The Forgotten History of Cofitachequi, Cofaqui and the Cofitachete’s

It is perhaps the most romanticized and distorted segment of the De Soto Chronicles.  A legion of professional papers, theses, dissertations and books  have been written about “The Lady of Cofitachequi, queen of the “paramount chiefdom” of Cofitachequi.  She met Hernando de Soto at a river and was carried on a litter.  De Soto kidnapped her, but she eventually escaped and ran off with an African slave (oh horrors!)   

Meanwhile, maps published in the 1600s and first decade of the 1700s displayed in large type, Cofitache or Cofitachete.   This province started out in south central Tennessee then as years went by, cartographers showed it next in northeast Alabama and then either in extreme northeast Georgia or the region, immediately adjacent, in the Carolinas. 
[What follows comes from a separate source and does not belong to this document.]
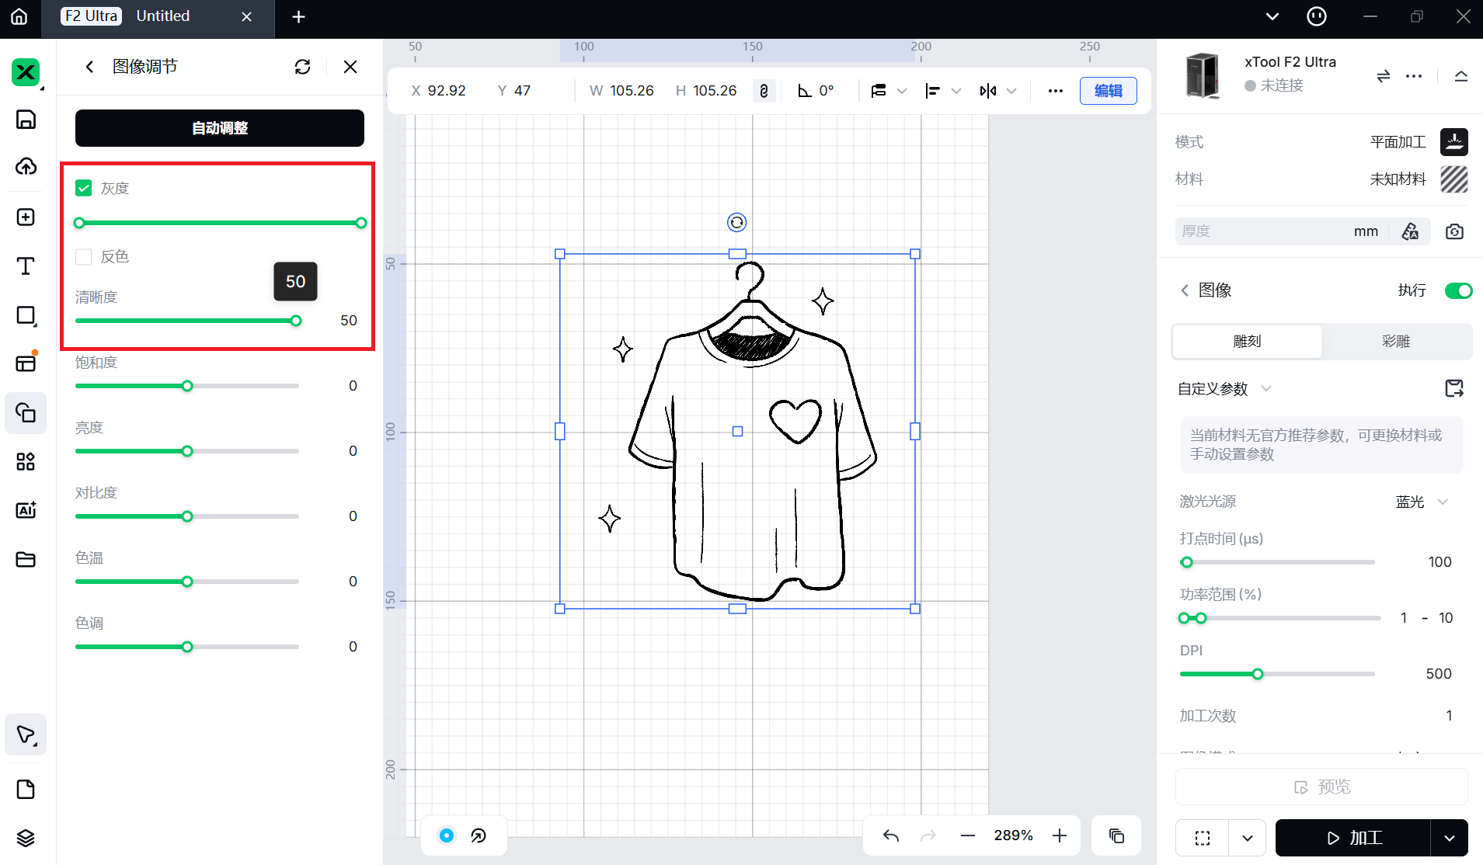The width and height of the screenshot is (1483, 865).
Task: Click the camera icon beside thickness field
Action: pyautogui.click(x=1454, y=231)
No one caught the connection for 300 years.  Among many other details, they also missed an important statement in the De Soto Chronicles.  Cofitachequi was ultimately described as an abandoned town . . . only two days walk from the Atlantic Ocean.


This map accompanied the 1544 report to the King of Spain on the Hernando de Soto Expedition. It placed Cofitachequi near the Santee River or Cooper River and Atlantic Ocean in present day South Carolina. It placed the Province of Chicora between the Savannah River and the Altamaha River in present day Georgia. Contemporary historians now call this region Guale.


The Indigenous Peoples of the South Atlantic Coast:  Part Two

Early European maps showed Cofitachequi to be about 30 miles from the Atlantic on the Santee River or perhaps the Cooper River, but as the years went on, it was progressively moved inland, then disappeared short after Charleston was founding in 1671.   In 1939, the De Soto Trail Commission placed Cofitachequi on the Savannah River, just south Augusta, GA.   In the 1980s,  a team of Dixie professors placed the town of Cofitachequi at the Mulberry Site on the Wataree River in South Carolina near the Fall Line.  Nevertheless, why would De Soto’s chroniclers place the town near the Atlantic, unless it was true?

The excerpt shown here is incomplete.